▸ Exercise instructions
Write the data out again so that it matches word for word.

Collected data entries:
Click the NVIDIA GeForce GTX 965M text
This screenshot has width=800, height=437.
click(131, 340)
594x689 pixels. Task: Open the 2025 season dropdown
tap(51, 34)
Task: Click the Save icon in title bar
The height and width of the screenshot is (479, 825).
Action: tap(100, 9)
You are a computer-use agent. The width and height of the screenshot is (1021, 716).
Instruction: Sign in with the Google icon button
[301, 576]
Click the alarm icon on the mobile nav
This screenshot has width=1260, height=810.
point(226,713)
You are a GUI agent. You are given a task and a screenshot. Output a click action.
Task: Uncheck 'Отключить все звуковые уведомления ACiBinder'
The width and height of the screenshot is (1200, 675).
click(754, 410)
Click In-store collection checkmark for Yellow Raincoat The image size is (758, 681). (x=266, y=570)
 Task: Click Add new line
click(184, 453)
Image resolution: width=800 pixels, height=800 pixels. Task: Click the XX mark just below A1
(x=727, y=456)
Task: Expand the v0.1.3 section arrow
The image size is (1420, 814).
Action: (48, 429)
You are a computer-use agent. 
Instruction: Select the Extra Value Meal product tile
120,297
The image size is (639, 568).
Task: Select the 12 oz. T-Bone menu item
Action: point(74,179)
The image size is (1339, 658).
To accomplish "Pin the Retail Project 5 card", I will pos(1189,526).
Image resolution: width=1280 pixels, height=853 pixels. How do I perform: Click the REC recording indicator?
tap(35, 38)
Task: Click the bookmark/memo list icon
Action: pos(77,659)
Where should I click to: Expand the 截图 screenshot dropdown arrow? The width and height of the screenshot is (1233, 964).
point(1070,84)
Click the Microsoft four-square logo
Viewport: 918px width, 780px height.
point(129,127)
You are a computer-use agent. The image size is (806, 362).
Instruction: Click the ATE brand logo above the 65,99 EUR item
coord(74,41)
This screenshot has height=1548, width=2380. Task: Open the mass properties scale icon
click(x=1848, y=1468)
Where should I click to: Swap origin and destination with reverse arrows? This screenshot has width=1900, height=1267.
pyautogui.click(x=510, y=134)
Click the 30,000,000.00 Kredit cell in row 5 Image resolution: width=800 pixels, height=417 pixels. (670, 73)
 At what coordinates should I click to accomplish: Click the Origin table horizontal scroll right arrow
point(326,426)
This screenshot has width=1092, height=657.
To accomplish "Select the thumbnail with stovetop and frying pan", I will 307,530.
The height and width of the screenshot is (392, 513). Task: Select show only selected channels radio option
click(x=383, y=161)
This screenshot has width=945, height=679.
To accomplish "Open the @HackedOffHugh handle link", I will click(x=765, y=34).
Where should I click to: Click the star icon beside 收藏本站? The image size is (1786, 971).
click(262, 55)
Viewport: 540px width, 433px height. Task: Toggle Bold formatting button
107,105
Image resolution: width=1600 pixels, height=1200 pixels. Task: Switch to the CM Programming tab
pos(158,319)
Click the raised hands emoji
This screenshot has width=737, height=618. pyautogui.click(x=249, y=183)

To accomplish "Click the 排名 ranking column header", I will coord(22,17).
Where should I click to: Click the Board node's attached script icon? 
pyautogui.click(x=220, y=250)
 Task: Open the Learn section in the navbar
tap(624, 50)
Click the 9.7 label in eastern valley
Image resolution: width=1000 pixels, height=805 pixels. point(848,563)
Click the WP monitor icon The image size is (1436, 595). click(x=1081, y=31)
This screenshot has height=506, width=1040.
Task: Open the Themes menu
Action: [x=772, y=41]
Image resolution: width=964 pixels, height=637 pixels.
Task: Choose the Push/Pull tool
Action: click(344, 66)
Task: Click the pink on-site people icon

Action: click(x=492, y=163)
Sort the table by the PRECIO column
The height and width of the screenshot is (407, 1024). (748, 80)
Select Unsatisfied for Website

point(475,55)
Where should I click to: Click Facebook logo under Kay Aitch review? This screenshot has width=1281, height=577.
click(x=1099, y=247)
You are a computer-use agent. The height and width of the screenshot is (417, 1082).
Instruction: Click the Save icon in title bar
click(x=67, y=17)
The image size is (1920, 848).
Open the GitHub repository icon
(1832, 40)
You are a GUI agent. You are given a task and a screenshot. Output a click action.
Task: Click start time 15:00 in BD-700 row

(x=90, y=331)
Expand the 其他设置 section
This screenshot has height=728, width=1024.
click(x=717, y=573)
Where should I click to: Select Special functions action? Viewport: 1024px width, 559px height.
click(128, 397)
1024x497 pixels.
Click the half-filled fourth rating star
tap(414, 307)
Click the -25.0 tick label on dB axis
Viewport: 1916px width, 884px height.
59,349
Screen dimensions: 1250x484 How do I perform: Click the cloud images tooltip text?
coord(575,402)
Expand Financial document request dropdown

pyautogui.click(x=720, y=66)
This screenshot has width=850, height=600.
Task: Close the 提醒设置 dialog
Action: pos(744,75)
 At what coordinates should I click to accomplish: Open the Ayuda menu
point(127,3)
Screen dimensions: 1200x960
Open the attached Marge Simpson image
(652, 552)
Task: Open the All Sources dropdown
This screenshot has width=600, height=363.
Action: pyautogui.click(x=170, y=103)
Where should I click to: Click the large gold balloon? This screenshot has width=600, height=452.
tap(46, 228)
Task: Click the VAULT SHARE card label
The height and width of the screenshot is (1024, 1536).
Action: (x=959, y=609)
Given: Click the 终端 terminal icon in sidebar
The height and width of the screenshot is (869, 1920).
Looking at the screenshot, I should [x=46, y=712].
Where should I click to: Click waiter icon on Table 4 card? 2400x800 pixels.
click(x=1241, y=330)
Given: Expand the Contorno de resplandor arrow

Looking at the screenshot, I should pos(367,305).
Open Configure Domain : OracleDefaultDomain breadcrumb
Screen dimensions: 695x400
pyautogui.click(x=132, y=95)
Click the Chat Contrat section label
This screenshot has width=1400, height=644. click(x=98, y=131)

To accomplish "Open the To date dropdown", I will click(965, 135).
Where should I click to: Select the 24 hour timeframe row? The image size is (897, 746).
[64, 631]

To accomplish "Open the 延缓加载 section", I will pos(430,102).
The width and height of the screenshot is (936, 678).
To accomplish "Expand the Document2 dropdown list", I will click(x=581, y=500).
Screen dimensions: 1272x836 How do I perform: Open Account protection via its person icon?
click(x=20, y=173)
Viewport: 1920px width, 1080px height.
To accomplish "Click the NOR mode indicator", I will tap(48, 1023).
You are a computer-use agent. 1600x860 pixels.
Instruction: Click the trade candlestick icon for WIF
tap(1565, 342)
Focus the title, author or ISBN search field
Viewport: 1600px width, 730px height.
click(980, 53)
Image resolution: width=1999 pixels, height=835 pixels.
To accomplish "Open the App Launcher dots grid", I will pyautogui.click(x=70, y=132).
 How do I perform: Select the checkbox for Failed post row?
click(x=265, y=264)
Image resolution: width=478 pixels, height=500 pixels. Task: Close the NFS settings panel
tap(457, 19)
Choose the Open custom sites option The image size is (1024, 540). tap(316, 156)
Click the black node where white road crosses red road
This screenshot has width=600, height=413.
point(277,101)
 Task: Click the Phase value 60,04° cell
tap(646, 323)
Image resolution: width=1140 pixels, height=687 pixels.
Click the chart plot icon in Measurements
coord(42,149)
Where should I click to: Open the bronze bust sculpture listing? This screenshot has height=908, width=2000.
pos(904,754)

▸ Solved problem
Click the NVIDIA GeForce GTX 965M text
This screenshot has width=800, height=437.
click(131, 340)
594x689 pixels. Task: Open the 2025 season dropdown
tap(51, 34)
Task: Click the Save icon in title bar
The height and width of the screenshot is (479, 825).
Action: tap(100, 9)
You are a computer-use agent. The width and height of the screenshot is (1021, 716).
Instruction: Sign in with the Google icon button
[301, 576]
Click the alarm icon on the mobile nav
This screenshot has width=1260, height=810.
point(226,713)
You are a GUI agent. You are given a task and a screenshot. Output a click action.
Task: Uncheck 'Отключить все звуковые уведомления ACiBinder'
The width and height of the screenshot is (1200, 675).
click(754, 410)
Click In-store collection checkmark for Yellow Raincoat The image size is (758, 681). (x=266, y=570)
 Task: Click Add new line
click(184, 453)
Image resolution: width=800 pixels, height=800 pixels. Task: Click the XX mark just below A1
(x=727, y=456)
Task: Expand the v0.1.3 section arrow
The image size is (1420, 814).
Action: (48, 429)
You are a computer-use agent. 
Instruction: Select the Extra Value Meal product tile
120,297
The image size is (639, 568).
Task: Select the 12 oz. T-Bone menu item
Action: point(74,179)
The image size is (1339, 658).
To accomplish "Pin the Retail Project 5 card", I will pos(1189,526).
Image resolution: width=1280 pixels, height=853 pixels. How do I perform: Click the REC recording indicator?
tap(35, 38)
Task: Click the bookmark/memo list icon
Action: pos(77,659)
Where should I click to: Expand the 截图 screenshot dropdown arrow? The width and height of the screenshot is (1233, 964).
point(1070,84)
Click the Microsoft four-square logo
Viewport: 918px width, 780px height.
point(129,127)
You are a computer-use agent. The image size is (806, 362).
Instruction: Click the ATE brand logo above the 65,99 EUR item
coord(74,41)
This screenshot has height=1548, width=2380. Task: Open the mass properties scale icon
click(x=1848, y=1468)
Where should I click to: Swap origin and destination with reverse arrows? This screenshot has width=1900, height=1267.
pyautogui.click(x=510, y=134)
Click the 30,000,000.00 Kredit cell in row 5 Image resolution: width=800 pixels, height=417 pixels. (670, 73)
 At what coordinates should I click to accomplish: Click the Origin table horizontal scroll right arrow
point(326,426)
This screenshot has width=1092, height=657.
To accomplish "Select the thumbnail with stovetop and frying pan", I will 307,530.
The height and width of the screenshot is (392, 513). Task: Select show only selected channels radio option
click(x=383, y=161)
This screenshot has width=945, height=679.
To accomplish "Open the @HackedOffHugh handle link", I will click(x=765, y=34).
Where should I click to: Click the star icon beside 收藏本站? The image size is (1786, 971).
click(262, 55)
Viewport: 540px width, 433px height. Task: Toggle Bold formatting button
107,105
Image resolution: width=1600 pixels, height=1200 pixels. Task: Switch to the CM Programming tab
pos(158,319)
Click the raised hands emoji
This screenshot has width=737, height=618. pyautogui.click(x=249, y=183)

To accomplish "Click the 排名 ranking column header", I will coord(22,17).
Where should I click to: Click the Board node's attached script icon? 
pyautogui.click(x=220, y=250)
 Task: Open the Learn section in the navbar
tap(624, 50)
Click the 9.7 label in eastern valley
Image resolution: width=1000 pixels, height=805 pixels. point(848,563)
Click the WP monitor icon The image size is (1436, 595). click(x=1081, y=31)
This screenshot has height=506, width=1040.
Task: Open the Themes menu
Action: [x=772, y=41]
Image resolution: width=964 pixels, height=637 pixels.
Task: Choose the Push/Pull tool
Action: click(344, 66)
Task: Click the pink on-site people icon

Action: click(x=492, y=163)
Sort the table by the PRECIO column
The height and width of the screenshot is (407, 1024). (748, 80)
Select Unsatisfied for Website

point(475,55)
Where should I click to: Click Facebook logo under Kay Aitch review? This screenshot has width=1281, height=577.
click(x=1099, y=247)
You are a computer-use agent. The height and width of the screenshot is (417, 1082).
Instruction: Click the Save icon in title bar
click(x=67, y=17)
The image size is (1920, 848).
Open the GitHub repository icon
(1832, 40)
You are a GUI agent. You are given a task and a screenshot. Output a click action.
Task: Click start time 15:00 in BD-700 row

(x=90, y=331)
Expand the 其他设置 section
This screenshot has height=728, width=1024.
click(x=717, y=573)
Where should I click to: Select Special functions action? Viewport: 1024px width, 559px height.
click(128, 397)
1024x497 pixels.
Click the half-filled fourth rating star
tap(414, 307)
Click the -25.0 tick label on dB axis
Viewport: 1916px width, 884px height.
59,349
Screen dimensions: 1250x484 How do I perform: Click the cloud images tooltip text?
coord(575,402)
Expand Financial document request dropdown

pyautogui.click(x=720, y=66)
This screenshot has width=850, height=600.
Task: Close the 提醒设置 dialog
Action: pos(744,75)
 At what coordinates should I click to accomplish: Open the Ayuda menu
point(127,3)
Screen dimensions: 1200x960
Open the attached Marge Simpson image
(652, 552)
Task: Open the All Sources dropdown
This screenshot has width=600, height=363.
Action: pyautogui.click(x=170, y=103)
Where should I click to: Click the large gold balloon? This screenshot has width=600, height=452.
tap(46, 228)
Task: Click the VAULT SHARE card label
The height and width of the screenshot is (1024, 1536).
Action: (x=959, y=609)
Given: Click the 终端 terminal icon in sidebar
The height and width of the screenshot is (869, 1920).
Looking at the screenshot, I should [x=46, y=712].
Where should I click to: Click waiter icon on Table 4 card? 2400x800 pixels.
click(x=1241, y=330)
Given: Expand the Contorno de resplandor arrow

Looking at the screenshot, I should pos(367,305).
Open Configure Domain : OracleDefaultDomain breadcrumb
Screen dimensions: 695x400
pyautogui.click(x=132, y=95)
Click the Chat Contrat section label
This screenshot has width=1400, height=644. click(x=98, y=131)

To accomplish "Open the To date dropdown", I will click(965, 135).
Where should I click to: Select the 24 hour timeframe row? The image size is (897, 746).
[64, 631]

To accomplish "Open the 延缓加载 section", I will pos(430,102).
The width and height of the screenshot is (936, 678).
To accomplish "Expand the Document2 dropdown list", I will click(x=581, y=500).
Screen dimensions: 1272x836 How do I perform: Open Account protection via its person icon?
click(x=20, y=173)
Viewport: 1920px width, 1080px height.
To accomplish "Click the NOR mode indicator", I will tap(48, 1023).
You are a computer-use agent. 1600x860 pixels.
Instruction: Click the trade candlestick icon for WIF
tap(1565, 342)
Focus the title, author or ISBN search field
Viewport: 1600px width, 730px height.
click(980, 53)
Image resolution: width=1999 pixels, height=835 pixels.
To accomplish "Open the App Launcher dots grid", I will pyautogui.click(x=70, y=132).
 How do I perform: Select the checkbox for Failed post row?
click(x=265, y=264)
Image resolution: width=478 pixels, height=500 pixels. Task: Close the NFS settings panel
tap(457, 19)
Choose the Open custom sites option The image size is (1024, 540). tap(316, 156)
Click the black node where white road crosses red road
This screenshot has width=600, height=413.
point(277,101)
 Task: Click the Phase value 60,04° cell
tap(646, 323)
Image resolution: width=1140 pixels, height=687 pixels.
Click the chart plot icon in Measurements
coord(42,149)
Where should I click to: Open the bronze bust sculpture listing? This screenshot has height=908, width=2000.
pos(904,754)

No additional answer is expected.